The task: Every line below between the line holding "Task: Open the Track Order page" and the line holding "Click Watch this topic for replies link", inclusive, should be repeated exactly, and all other lines omitted.

Available data:
^^^^^^^^

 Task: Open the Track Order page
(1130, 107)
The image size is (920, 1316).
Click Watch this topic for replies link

^^^^^^^^

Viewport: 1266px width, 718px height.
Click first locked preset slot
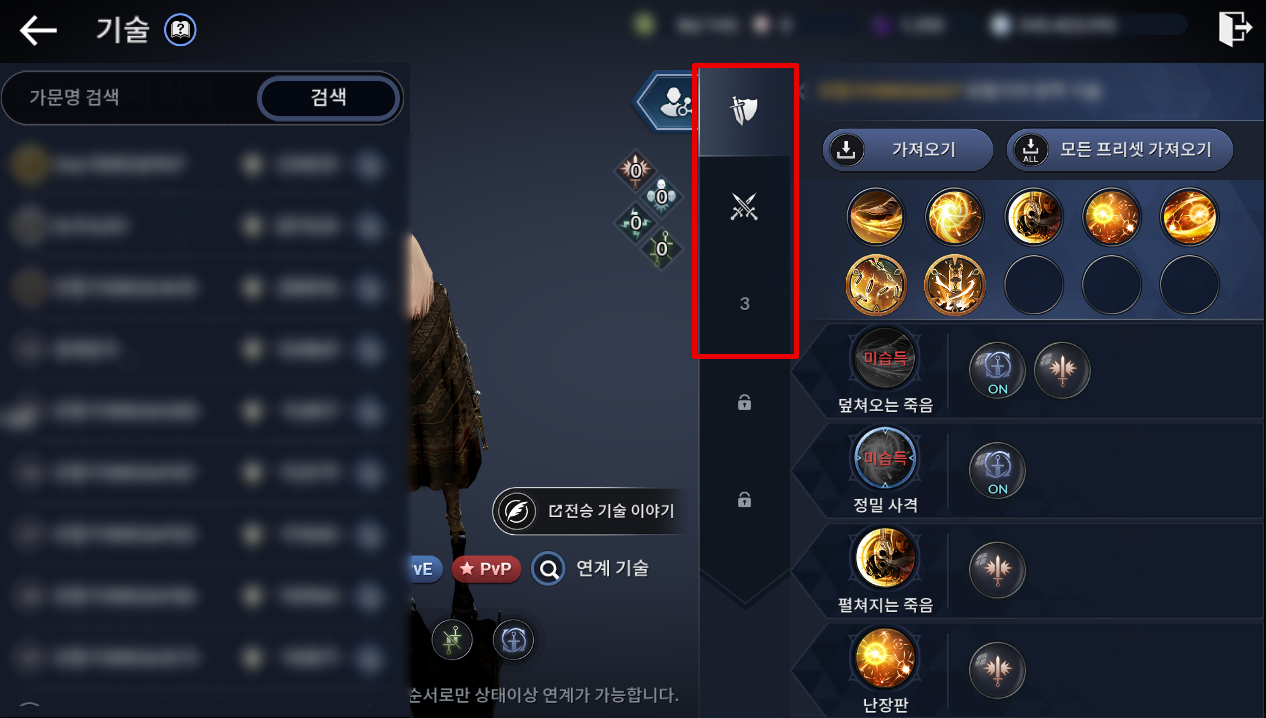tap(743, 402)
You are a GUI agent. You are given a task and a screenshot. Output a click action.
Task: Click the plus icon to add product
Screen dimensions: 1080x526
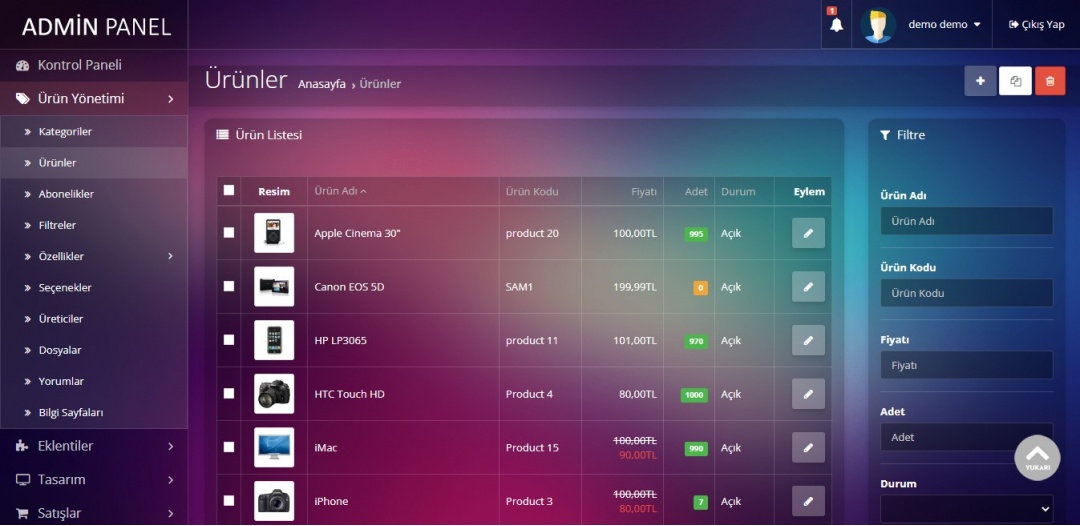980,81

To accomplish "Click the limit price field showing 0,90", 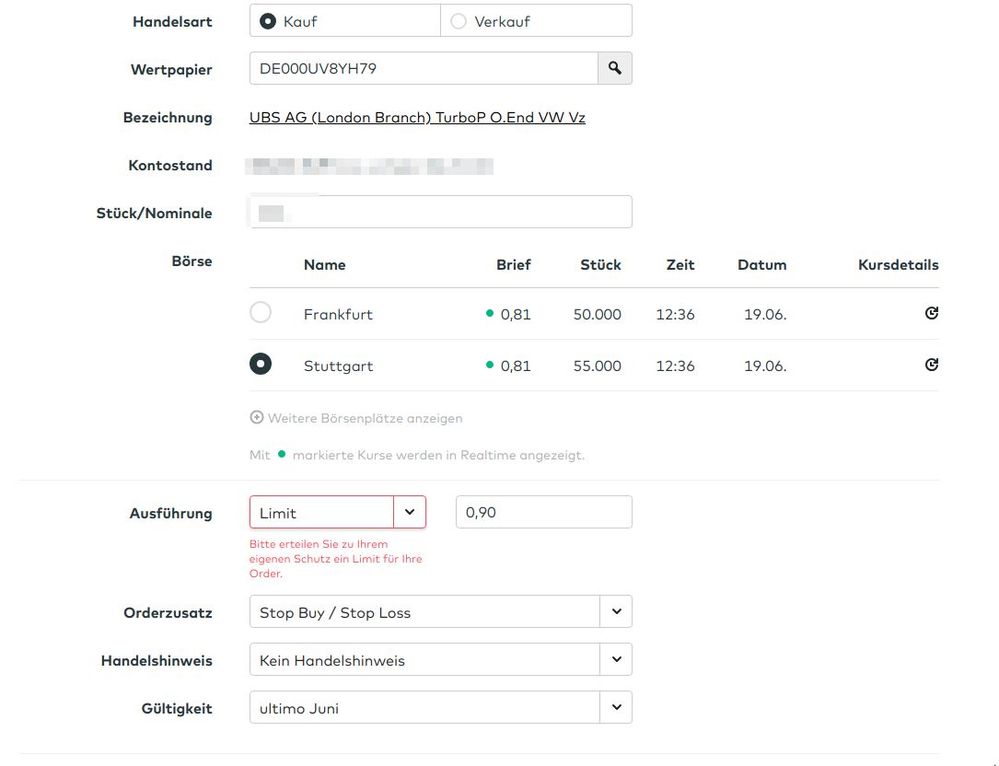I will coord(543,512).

^^^^^^^^

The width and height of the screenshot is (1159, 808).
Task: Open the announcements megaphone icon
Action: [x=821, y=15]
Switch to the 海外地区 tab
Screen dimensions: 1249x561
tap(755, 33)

^^^^^^^^

Output for this exercise:
 Task: Open the Track Order page
(1130, 107)
The image size is (920, 1316).
Click Watch this topic for replies link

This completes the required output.